> _Records shown_
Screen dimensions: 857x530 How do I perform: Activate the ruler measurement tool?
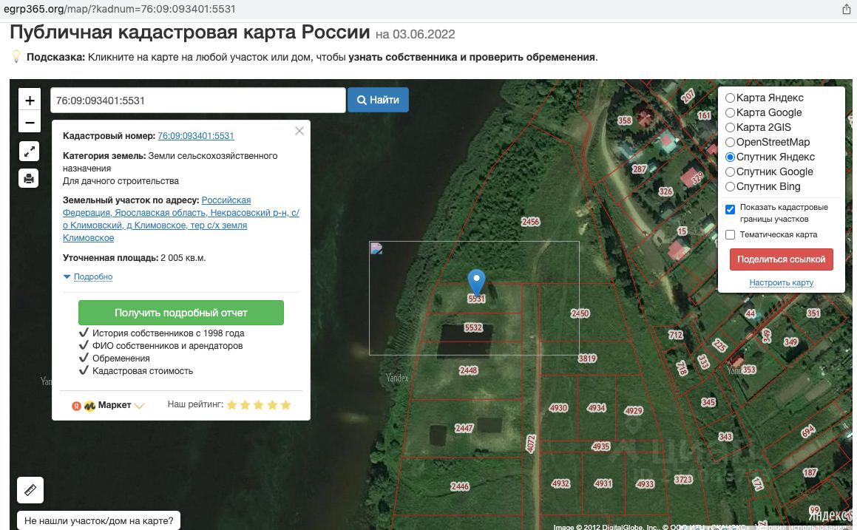tap(30, 490)
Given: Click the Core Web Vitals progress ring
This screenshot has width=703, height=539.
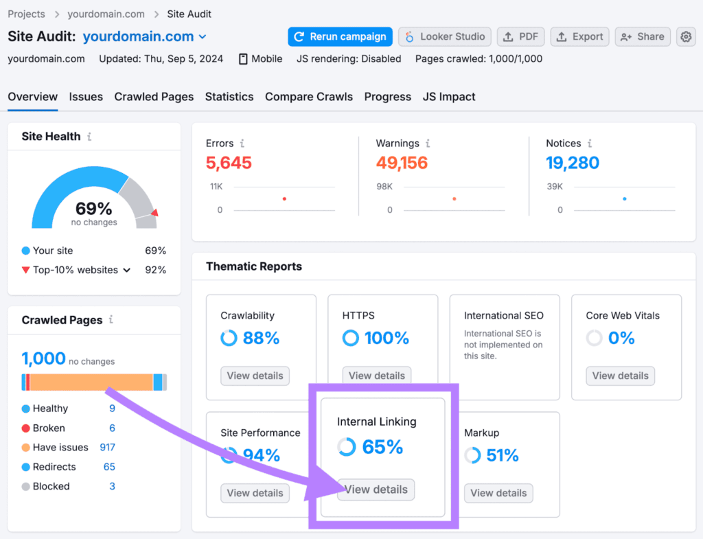Looking at the screenshot, I should (x=595, y=338).
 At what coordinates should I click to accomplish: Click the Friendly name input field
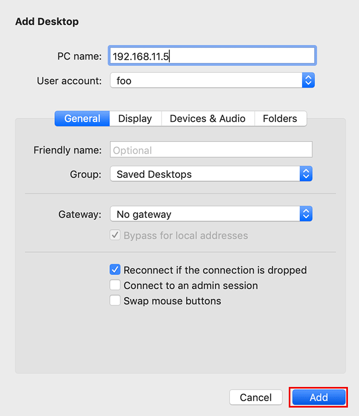[x=211, y=150]
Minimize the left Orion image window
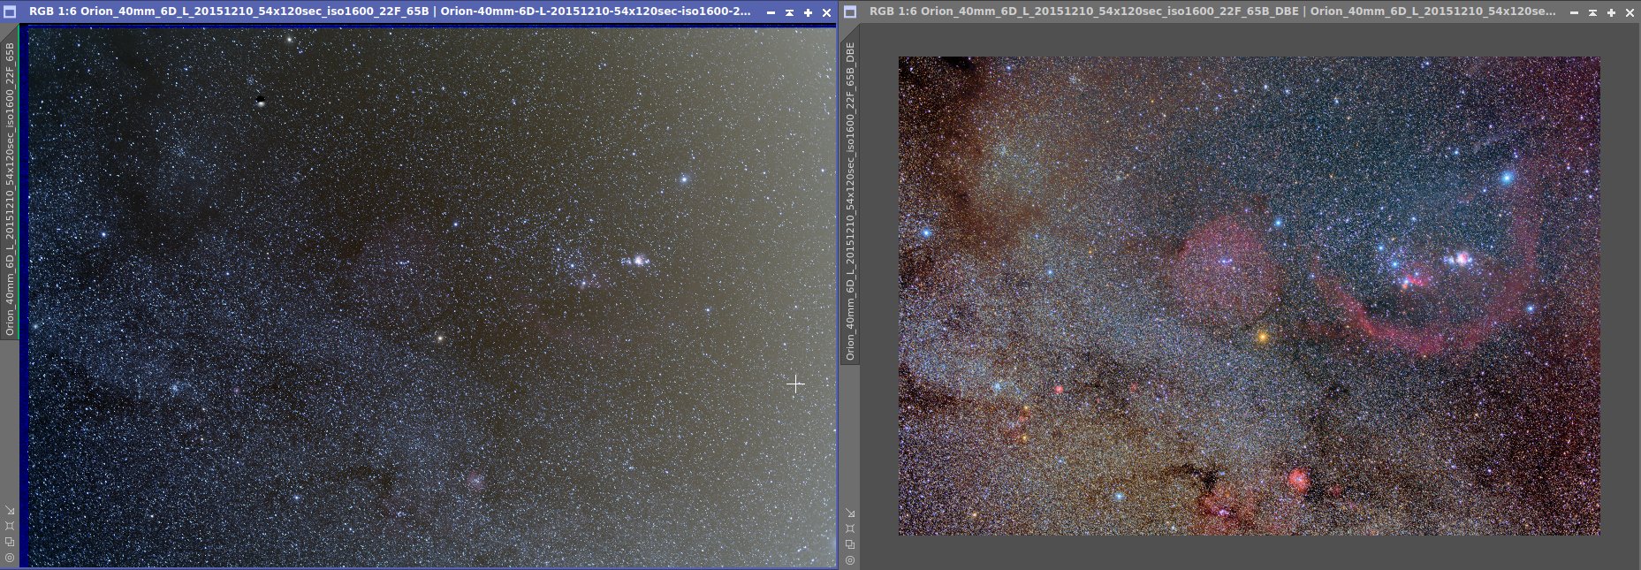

> _Exercise requirements_
Return the lines above exactly; the images are not part of the copy.

> _Task answer_
Screen dimensions: 857x530 How do I perform: Activate the ruler measurement tool?
tap(30, 490)
Given: Click the Core Web Vitals progress ring
This screenshot has width=703, height=539.
Looking at the screenshot, I should (x=595, y=338).
 At what coordinates should I click to accomplish: Click the Friendly name input field
[x=211, y=150]
Minimize the left Orion image window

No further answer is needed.